» Task directions: Copy all of the data below line for line, without changing a single character.

[Data records]

= = =

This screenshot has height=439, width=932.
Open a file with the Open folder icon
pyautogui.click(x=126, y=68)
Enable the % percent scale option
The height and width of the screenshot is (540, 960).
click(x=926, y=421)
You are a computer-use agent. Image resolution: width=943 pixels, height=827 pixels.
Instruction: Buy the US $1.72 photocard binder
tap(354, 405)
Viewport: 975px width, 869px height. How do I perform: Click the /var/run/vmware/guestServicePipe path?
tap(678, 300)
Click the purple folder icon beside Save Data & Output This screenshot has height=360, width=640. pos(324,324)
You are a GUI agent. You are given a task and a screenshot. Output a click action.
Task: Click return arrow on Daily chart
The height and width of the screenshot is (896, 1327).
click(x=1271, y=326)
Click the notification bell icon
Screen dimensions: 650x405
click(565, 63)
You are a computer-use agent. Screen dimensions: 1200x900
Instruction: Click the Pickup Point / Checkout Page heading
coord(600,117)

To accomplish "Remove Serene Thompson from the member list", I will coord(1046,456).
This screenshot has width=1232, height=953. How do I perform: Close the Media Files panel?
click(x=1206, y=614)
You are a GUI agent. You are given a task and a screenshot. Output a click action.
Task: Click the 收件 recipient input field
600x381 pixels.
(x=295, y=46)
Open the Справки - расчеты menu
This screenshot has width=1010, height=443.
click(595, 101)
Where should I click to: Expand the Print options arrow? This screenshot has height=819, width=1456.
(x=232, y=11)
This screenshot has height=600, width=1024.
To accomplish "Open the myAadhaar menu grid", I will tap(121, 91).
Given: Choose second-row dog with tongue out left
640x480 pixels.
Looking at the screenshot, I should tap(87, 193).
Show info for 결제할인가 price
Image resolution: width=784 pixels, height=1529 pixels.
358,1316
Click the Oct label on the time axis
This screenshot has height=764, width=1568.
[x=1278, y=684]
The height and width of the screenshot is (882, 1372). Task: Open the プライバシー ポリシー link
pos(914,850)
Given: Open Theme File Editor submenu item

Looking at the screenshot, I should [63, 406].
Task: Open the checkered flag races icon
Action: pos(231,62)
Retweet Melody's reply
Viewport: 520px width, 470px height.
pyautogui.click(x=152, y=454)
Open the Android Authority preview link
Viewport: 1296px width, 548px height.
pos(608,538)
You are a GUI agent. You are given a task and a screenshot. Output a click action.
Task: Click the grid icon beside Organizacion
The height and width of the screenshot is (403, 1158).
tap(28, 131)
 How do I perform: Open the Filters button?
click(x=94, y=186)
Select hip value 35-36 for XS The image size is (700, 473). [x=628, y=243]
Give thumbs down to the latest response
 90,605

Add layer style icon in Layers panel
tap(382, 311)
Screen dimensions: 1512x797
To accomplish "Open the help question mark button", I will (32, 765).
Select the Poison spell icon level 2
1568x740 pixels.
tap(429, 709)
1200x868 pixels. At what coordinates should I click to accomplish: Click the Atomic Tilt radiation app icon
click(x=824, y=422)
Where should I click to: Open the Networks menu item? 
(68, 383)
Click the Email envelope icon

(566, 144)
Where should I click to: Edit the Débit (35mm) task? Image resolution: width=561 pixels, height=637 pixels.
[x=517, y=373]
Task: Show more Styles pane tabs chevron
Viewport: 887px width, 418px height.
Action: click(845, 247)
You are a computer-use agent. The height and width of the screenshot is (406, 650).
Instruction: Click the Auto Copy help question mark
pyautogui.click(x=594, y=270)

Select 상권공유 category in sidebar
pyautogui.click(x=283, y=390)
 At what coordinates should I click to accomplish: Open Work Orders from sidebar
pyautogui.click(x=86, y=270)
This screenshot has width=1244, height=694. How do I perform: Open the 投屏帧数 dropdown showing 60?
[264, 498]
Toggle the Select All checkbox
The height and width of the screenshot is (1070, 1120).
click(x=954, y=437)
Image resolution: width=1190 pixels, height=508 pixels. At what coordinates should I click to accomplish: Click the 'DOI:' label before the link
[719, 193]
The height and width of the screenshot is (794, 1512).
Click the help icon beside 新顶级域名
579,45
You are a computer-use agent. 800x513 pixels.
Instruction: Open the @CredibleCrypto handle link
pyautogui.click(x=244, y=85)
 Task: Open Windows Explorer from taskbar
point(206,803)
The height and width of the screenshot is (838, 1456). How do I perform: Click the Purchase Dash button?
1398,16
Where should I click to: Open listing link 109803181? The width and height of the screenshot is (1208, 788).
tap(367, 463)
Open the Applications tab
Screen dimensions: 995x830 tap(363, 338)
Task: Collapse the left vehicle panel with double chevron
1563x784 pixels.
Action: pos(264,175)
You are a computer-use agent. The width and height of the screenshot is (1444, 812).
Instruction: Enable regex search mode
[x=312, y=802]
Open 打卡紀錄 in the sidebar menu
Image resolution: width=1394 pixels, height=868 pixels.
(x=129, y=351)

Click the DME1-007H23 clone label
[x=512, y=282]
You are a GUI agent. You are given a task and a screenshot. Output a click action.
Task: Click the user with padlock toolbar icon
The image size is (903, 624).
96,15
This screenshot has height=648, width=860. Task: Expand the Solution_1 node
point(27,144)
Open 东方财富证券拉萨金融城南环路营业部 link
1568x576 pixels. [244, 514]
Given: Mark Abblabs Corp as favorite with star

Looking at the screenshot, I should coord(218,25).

= = =

» Completed task:
This screenshot has height=439, width=932.
Open a file with the Open folder icon
pyautogui.click(x=126, y=68)
Enable the % percent scale option
The height and width of the screenshot is (540, 960).
click(x=926, y=421)
You are a computer-use agent. Image resolution: width=943 pixels, height=827 pixels.
Instruction: Buy the US $1.72 photocard binder
tap(354, 405)
Viewport: 975px width, 869px height. How do I perform: Click the /var/run/vmware/guestServicePipe path?
tap(678, 300)
Click the purple folder icon beside Save Data & Output This screenshot has height=360, width=640. pos(324,324)
You are a GUI agent. You are given a task and a screenshot. Output a click action.
Task: Click return arrow on Daily chart
The height and width of the screenshot is (896, 1327).
click(x=1271, y=326)
Click the notification bell icon
Screen dimensions: 650x405
click(565, 63)
You are a computer-use agent. Screen dimensions: 1200x900
Instruction: Click the Pickup Point / Checkout Page heading
coord(600,117)

To accomplish "Remove Serene Thompson from the member list", I will coord(1046,456).
This screenshot has width=1232, height=953. How do I perform: Close the Media Files panel?
click(x=1206, y=614)
You are a GUI agent. You are given a task and a screenshot. Output a click action.
Task: Click the 收件 recipient input field
600x381 pixels.
(x=295, y=46)
Open the Справки - расчеты menu
This screenshot has width=1010, height=443.
click(595, 101)
Where should I click to: Expand the Print options arrow? This screenshot has height=819, width=1456.
(x=232, y=11)
This screenshot has height=600, width=1024.
To accomplish "Open the myAadhaar menu grid", I will tap(121, 91).
Given: Choose second-row dog with tongue out left
640x480 pixels.
Looking at the screenshot, I should tap(87, 193).
Show info for 결제할인가 price
Image resolution: width=784 pixels, height=1529 pixels.
358,1316
Click the Oct label on the time axis
This screenshot has height=764, width=1568.
[x=1278, y=684]
The height and width of the screenshot is (882, 1372). Task: Open the プライバシー ポリシー link
pos(914,850)
Given: Open Theme File Editor submenu item

Looking at the screenshot, I should [63, 406].
Task: Open the checkered flag races icon
Action: pos(231,62)
Retweet Melody's reply
Viewport: 520px width, 470px height.
pyautogui.click(x=152, y=454)
Open the Android Authority preview link
Viewport: 1296px width, 548px height.
pos(608,538)
You are a GUI agent. You are given a task and a screenshot. Output a click action.
Task: Click the grid icon beside Organizacion
The height and width of the screenshot is (403, 1158).
tap(28, 131)
 How do I perform: Open the Filters button?
click(x=94, y=186)
Select hip value 35-36 for XS The image size is (700, 473). [x=628, y=243]
Give thumbs down to the latest response
 90,605

Add layer style icon in Layers panel
tap(382, 311)
Screen dimensions: 1512x797
To accomplish "Open the help question mark button", I will (32, 765).
Select the Poison spell icon level 2
1568x740 pixels.
tap(429, 709)
1200x868 pixels. At what coordinates should I click to accomplish: Click the Atomic Tilt radiation app icon
click(x=824, y=422)
Where should I click to: Open the Networks menu item? 
(68, 383)
Click the Email envelope icon

(566, 144)
Where should I click to: Edit the Débit (35mm) task? Image resolution: width=561 pixels, height=637 pixels.
[x=517, y=373]
Task: Show more Styles pane tabs chevron
Viewport: 887px width, 418px height.
Action: click(845, 247)
You are a computer-use agent. The height and width of the screenshot is (406, 650).
Instruction: Click the Auto Copy help question mark
pyautogui.click(x=594, y=270)

Select 상권공유 category in sidebar
pyautogui.click(x=283, y=390)
 At what coordinates should I click to accomplish: Open Work Orders from sidebar
pyautogui.click(x=86, y=270)
This screenshot has width=1244, height=694. How do I perform: Open the 投屏帧数 dropdown showing 60?
[264, 498]
Toggle the Select All checkbox
The height and width of the screenshot is (1070, 1120).
click(x=954, y=437)
Image resolution: width=1190 pixels, height=508 pixels. At what coordinates should I click to accomplish: Click the 'DOI:' label before the link
[719, 193]
The height and width of the screenshot is (794, 1512).
Click the help icon beside 新顶级域名
579,45
You are a computer-use agent. 800x513 pixels.
Instruction: Open the @CredibleCrypto handle link
pyautogui.click(x=244, y=85)
 Task: Open Windows Explorer from taskbar
point(206,803)
The height and width of the screenshot is (838, 1456). How do I perform: Click the Purchase Dash button?
1398,16
Where should I click to: Open listing link 109803181? The width and height of the screenshot is (1208, 788).
tap(367, 463)
Open the Applications tab
Screen dimensions: 995x830 tap(363, 338)
Task: Collapse the left vehicle panel with double chevron
1563x784 pixels.
Action: pos(264,175)
You are a computer-use agent. The width and height of the screenshot is (1444, 812).
Instruction: Enable regex search mode
[x=312, y=802]
Open 打卡紀錄 in the sidebar menu
Image resolution: width=1394 pixels, height=868 pixels.
(x=129, y=351)

Click the DME1-007H23 clone label
[x=512, y=282]
You are a GUI agent. You are given a task and a screenshot. Output a click action.
Task: Click the user with padlock toolbar icon
The image size is (903, 624).
96,15
This screenshot has height=648, width=860. Task: Expand the Solution_1 node
point(27,144)
Open 东方财富证券拉萨金融城南环路营业部 link
1568x576 pixels. [244, 514]
Given: Mark Abblabs Corp as favorite with star

Looking at the screenshot, I should coord(218,25).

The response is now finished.